The calcium-calmodulin-dependent protein kinase (CaMK) subfamily of protein kinases regulate an array of cellular processes, including cell growth, gene transcription and protein translation. Dysregulation of these kinases plays a key underlying role in the pathogenesis of human diseases, particularly prostate cancer, of which therapies remain suboptimal and largely palliative in nature. The protein kinase PSKH1 is a member of the CaMK family and was shown using kinome-wide RNAi knockdown screen to be a major driver of prostate cancer progression. PSKH1 has been labelled a 'dark kinase' as very little is known about its structure, regulation and function.

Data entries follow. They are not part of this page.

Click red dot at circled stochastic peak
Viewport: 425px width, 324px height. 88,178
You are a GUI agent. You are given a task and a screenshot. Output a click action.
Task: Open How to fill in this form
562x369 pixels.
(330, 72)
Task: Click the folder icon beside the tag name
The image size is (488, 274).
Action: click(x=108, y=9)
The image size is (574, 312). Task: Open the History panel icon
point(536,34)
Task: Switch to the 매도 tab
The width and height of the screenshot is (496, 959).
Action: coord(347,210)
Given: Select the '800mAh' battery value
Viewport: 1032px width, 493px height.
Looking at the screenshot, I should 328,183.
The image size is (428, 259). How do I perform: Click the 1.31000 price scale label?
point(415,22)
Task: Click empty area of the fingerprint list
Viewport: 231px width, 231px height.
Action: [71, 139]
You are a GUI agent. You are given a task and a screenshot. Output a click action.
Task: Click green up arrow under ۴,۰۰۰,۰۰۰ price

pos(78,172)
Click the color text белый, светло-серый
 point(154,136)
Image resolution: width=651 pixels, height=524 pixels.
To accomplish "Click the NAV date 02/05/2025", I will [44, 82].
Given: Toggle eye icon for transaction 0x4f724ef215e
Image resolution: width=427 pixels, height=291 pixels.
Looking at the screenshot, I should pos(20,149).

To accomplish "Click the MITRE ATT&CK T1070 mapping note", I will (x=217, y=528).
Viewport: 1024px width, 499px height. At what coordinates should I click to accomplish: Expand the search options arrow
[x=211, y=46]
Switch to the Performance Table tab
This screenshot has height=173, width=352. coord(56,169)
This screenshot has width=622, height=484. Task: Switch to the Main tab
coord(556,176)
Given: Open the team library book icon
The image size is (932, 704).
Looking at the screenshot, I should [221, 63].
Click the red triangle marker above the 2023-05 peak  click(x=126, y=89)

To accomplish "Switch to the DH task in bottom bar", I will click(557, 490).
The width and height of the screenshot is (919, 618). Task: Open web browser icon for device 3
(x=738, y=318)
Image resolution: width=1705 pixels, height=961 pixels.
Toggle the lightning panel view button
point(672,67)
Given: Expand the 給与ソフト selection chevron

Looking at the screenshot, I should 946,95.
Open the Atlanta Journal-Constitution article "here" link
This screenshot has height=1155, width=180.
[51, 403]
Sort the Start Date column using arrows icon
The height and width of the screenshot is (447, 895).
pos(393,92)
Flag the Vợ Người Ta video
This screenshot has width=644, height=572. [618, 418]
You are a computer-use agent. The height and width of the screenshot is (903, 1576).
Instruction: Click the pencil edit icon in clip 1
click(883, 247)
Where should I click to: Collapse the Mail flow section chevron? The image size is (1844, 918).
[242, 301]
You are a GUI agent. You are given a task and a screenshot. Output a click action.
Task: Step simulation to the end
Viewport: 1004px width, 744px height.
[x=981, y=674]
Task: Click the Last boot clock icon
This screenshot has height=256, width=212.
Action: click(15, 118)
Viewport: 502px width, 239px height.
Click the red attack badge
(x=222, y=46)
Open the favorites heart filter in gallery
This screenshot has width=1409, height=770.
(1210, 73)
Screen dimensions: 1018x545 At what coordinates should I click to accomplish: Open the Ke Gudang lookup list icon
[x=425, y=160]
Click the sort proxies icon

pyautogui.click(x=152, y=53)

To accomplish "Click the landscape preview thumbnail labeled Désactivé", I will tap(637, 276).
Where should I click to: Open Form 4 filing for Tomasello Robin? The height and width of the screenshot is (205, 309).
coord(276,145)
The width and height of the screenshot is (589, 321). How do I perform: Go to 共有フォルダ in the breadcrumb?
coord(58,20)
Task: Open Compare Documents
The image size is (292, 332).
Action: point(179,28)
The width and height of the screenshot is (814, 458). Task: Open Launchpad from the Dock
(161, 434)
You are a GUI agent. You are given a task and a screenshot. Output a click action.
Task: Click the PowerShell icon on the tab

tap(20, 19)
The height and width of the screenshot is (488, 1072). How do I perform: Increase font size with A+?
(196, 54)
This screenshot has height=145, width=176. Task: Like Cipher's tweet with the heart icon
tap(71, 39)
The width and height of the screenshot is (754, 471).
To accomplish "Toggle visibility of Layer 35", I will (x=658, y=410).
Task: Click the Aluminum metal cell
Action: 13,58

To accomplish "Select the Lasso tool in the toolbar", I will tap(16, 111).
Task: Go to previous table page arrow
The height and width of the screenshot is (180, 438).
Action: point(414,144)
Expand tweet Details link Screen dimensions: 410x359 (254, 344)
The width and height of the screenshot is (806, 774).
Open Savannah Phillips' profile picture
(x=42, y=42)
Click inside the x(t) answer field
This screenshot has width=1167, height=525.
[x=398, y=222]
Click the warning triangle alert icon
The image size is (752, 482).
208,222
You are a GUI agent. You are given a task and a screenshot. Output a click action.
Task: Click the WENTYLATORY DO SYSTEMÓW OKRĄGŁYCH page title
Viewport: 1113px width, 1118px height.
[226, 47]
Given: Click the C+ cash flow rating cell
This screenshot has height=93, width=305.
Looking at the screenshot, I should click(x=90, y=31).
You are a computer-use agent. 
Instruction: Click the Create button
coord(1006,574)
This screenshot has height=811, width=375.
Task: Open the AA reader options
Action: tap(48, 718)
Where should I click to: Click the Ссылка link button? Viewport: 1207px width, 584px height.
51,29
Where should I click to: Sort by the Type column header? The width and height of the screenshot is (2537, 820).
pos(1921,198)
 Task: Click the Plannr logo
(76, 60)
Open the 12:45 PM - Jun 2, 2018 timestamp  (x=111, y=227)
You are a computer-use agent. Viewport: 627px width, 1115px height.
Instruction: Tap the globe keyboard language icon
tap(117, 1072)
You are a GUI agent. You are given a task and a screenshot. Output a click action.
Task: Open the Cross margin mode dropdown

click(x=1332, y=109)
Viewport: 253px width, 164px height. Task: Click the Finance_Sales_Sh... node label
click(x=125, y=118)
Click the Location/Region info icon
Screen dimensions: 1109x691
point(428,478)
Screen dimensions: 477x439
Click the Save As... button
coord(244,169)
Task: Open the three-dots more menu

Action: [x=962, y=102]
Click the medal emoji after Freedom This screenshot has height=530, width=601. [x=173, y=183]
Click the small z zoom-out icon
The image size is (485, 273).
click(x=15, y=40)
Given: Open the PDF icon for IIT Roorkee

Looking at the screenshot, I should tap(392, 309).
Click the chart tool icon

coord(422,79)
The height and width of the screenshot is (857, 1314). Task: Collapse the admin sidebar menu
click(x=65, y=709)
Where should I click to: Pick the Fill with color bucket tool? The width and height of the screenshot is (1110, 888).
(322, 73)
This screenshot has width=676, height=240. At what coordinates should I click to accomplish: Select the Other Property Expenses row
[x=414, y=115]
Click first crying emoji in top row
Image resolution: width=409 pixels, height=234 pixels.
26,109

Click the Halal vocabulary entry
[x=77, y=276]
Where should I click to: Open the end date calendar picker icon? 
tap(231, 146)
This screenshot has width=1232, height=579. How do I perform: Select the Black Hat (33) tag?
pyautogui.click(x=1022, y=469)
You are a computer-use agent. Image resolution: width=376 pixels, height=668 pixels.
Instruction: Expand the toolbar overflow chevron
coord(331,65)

Our functional studies have revealed that PSKH1 autophosphorylates, putatively on its activation loop, and that this drives activation of the protein kinase. Interestingly, unlike other CaMK family members which are prototypically regulated by the high-affinity Ca2+-decoding protein calmodulin (CaM), PSKH1 activity is attenuated by a novel family of low-affinity Ca2+-binding proteins. These CREC-family proteins, identified by TurboID/mass spectrometry, constitute a novel and understudied family of Ca2+-binding proteins whose function currently remains largely undefined . We aim to delineate the CREC-binding domain (CBD) by site-directed mutagenesis and chemical cross-linking mass spectrometry and will present our latest findings.
In conclusion, our data have revealed critical new insights into the regulation of the dark kinase PSKH1, a top-6 candidate driver of prostate cancer progression. Additionally, these data will provide a framework to enable the identification of other protein kinases in the human kinome that are potentially regulated by alternative Ca2+-binding proteins.